Classroom Isolation

In every school class there are usually two or three kids who experience social isolation. Sidse Stausholm’s "Invisible Girls" follows three girls struggling with the loneliness that comes with having no friends. The film is one of seven in a series of documentaries with the umbrella title "Coming of Age".

"Usynlige piger" tracks three teenage girls, Maria, Maiken and Silan, who feel left out in school and are struggling to break free of their role as outsiders. Loneliness, the director Sidse Stausholm says, is a vast, all too overlooked problem for children and teens.

"Loneliness is a really hard thing to own up to. It's not something you choose. There's nothing cool about it. It's just painful."

"Loneliness is a really hard thing to own up to. It's not something you choose. There's nothing cool about it. It's just painful."

"I heard a youth researcher say that having friends is one of the most important things for kids in the lowest grades. Kids' problems more often involve their friends than divorce, alcohol, drugs or violence, as the media would have you believe," Stausholm says.

Sidse Stausholm

Born 1977, Denmark. Graduated in journalism from the Danish School of Journalism, 1999. Signed nine documentary films as director since 2000. "Detour to Freedom" / "Omvej til Frihed" (2001) was nominated at Odense, Göteborg and selected for First Appearance category at IDFA. The same year "Wonderkids", a series of films to which Stausholm contributed, received two television awards. "Invisible Girls" (2008) selected for IDFA Kids & Docs programme.
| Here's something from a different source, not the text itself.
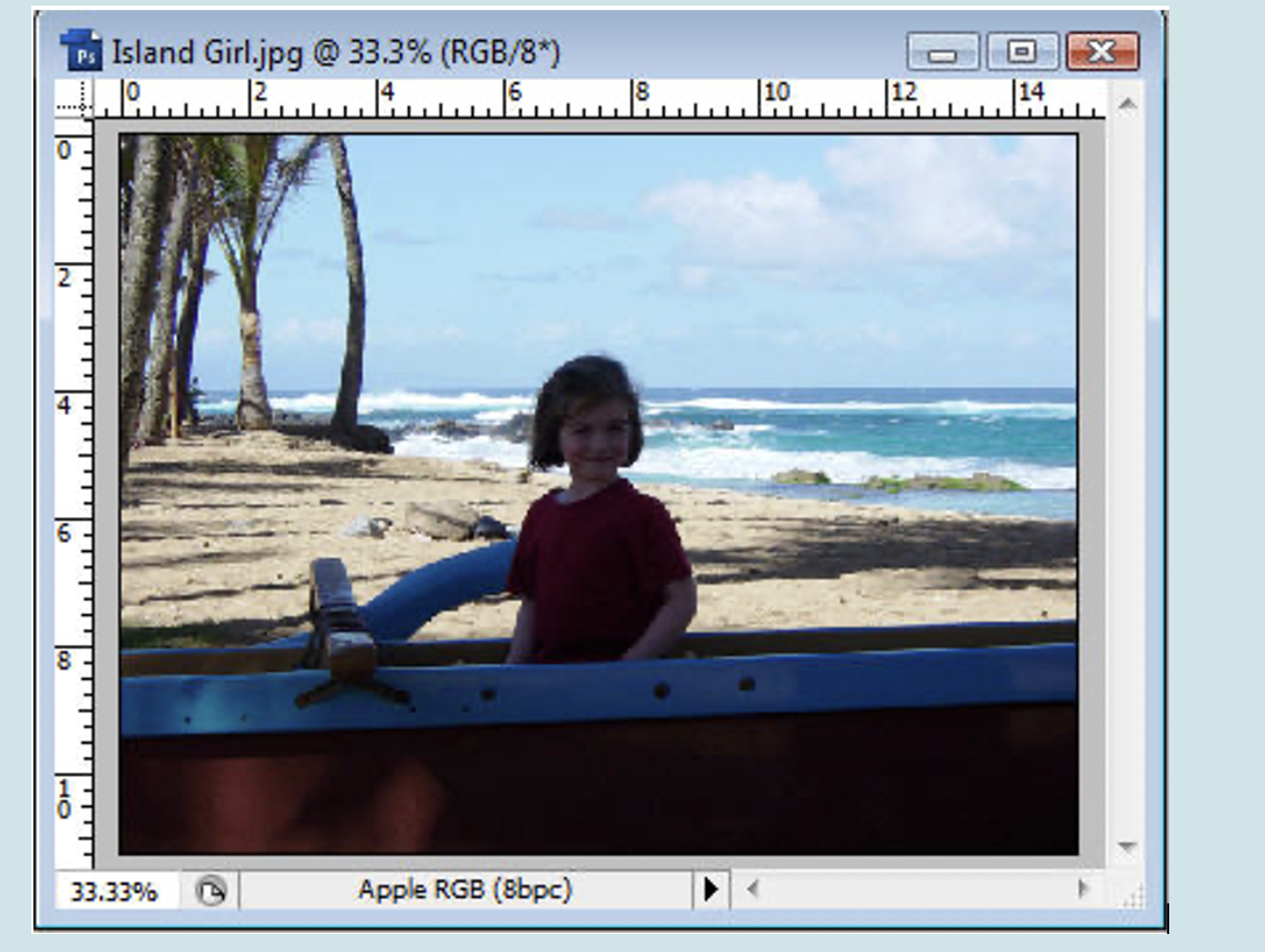Click the vertical scrollbar track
"Let's Be Together" by Nanna Frank Møller is also selected for IDFA Kids & Docs.

"Let's Be Together" and "Invisible Girls" are produced by Mette Heide, now of Plus Pictures, and Helle Faber of Bastard Film & TV. Together with "Accidental Terrorist" (see page 11 in this issue) these films are three of seven in the "Coming of Age" series, the umbrella title for films portraying the lives of young people in Denmark today.
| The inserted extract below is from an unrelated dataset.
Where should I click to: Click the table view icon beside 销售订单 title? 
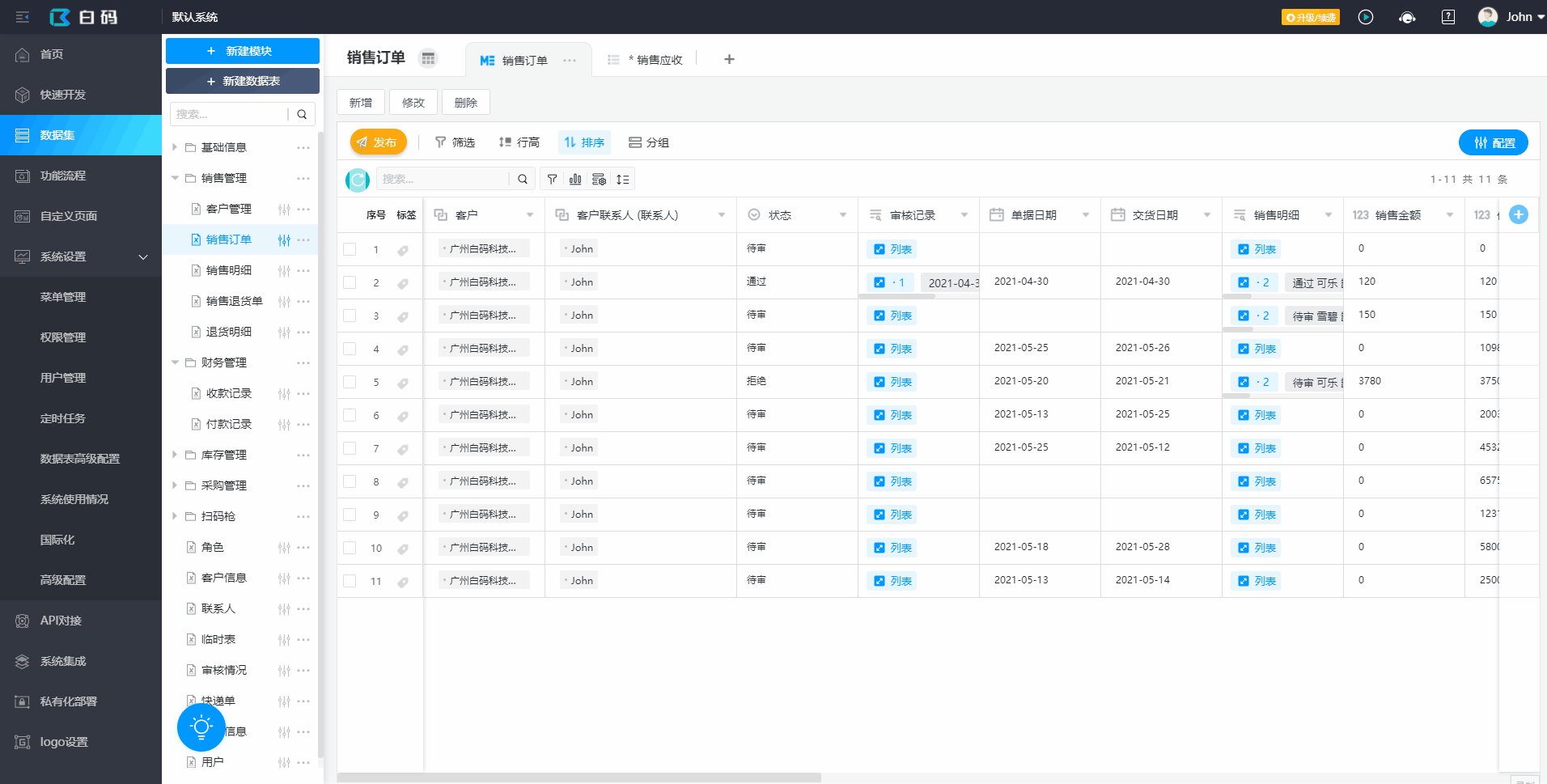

She and the other directors of the "Næsten voksen" series were out to create some very everyday-type documentaries about ordinary young people.
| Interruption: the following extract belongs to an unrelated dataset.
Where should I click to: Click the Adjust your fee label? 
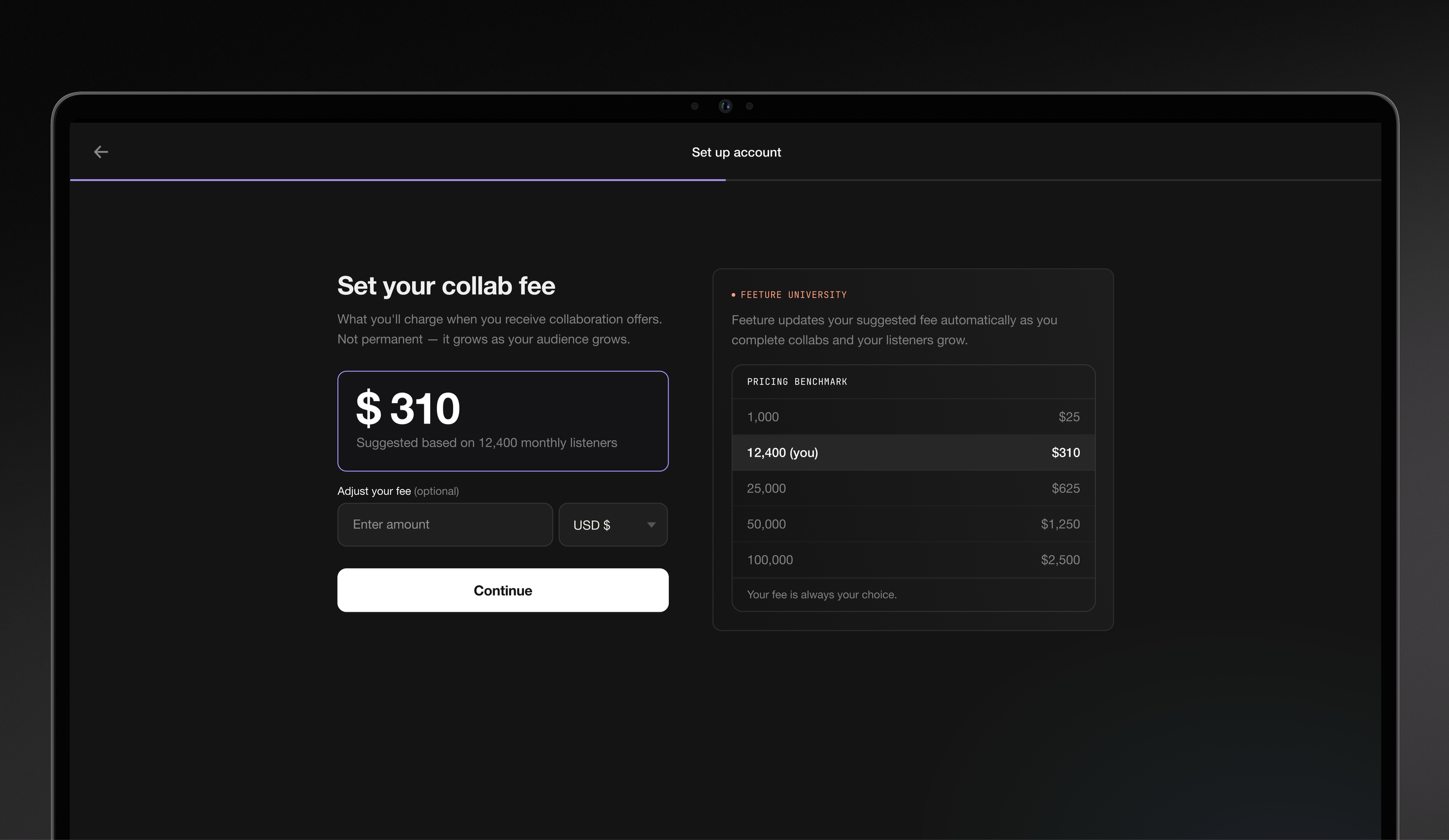(374, 491)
"We didn’t want to seem like shocked grownups. We wanted to meet the kids at their level," she says.

The loneliness taboo 

The director says most people will recognise the feeling of being branded as lonely. "It’s such a taboo," she says. When she went looking for her youthful protagonists, she found it was much easier to get cutters and anorexics to come forward than kids who are 'just' lonely.

"Loneliness is a really hard thing to own up to. It's not something you choose. There's nothing cool about it. It's just painful. This was the toughest casting call I was ever involved in," she says.

Casting around for her three protagonists, Stausholm was resolved not to make a spectacle of them. She deliberately picked girls who had the strength to break out of the role of outsider. There has to be a light at the end of the tunnel, she says.

"It was really important for me to work with some girls that I thought had real potential to grow," Stausholm says. "It’s a heavy subject. They are so upset. And it would be really bleak if the film just left them mired in their problems. So I made an advance agreement with the girls to film over a long period and not abandon them if they were having a hard time."

At one point, Stausholm grew concerned about where Maiken was heading. Maiken was being teased in school, but luckily she pulled through.

"The great thing about teenagers is they are so full of life. They have wild mood swings. All three girls were on a rollercoaster while we were making the film, but luckily they all made it through," Stausholm says.

Dealing with it yourself

Shooting the film, the director realised how hard it is to film loneliness. In one case, she asked the girls to chat with each other about how they were feeling. Later they recorded some of their statements as dialogue for animated characters.

All three girls have since moved on to other schools. Still, they were nervous up to the film opening about having to confront the same kind of derision they had put behind them. They realise that some of their former classmates might take offence, but they are ready for it. Their primary motivation for doing the film was always to help other kids in similar situations. The film shows how hard it is to break a negative pattern and how it's not always possible to get help from outside. Though all three girls' parents are there for them, neither parents nor teachers were able to change the mechanisms of a group of kids in any meaningful way.

"All three girls came to that realisation. They all found themselves in situations where they had to step up and deal with it themselves," Stausholm says.

The director hopes that other lonely kids and the people in their lives will see the film and learn from it.

"I hope the film will make people realise that it is possible to change your behaviour," she says. "If we think about our own class in school, we know who was feeling like this at some point. Maybe it was us. Sometimes it's totally random who is left out."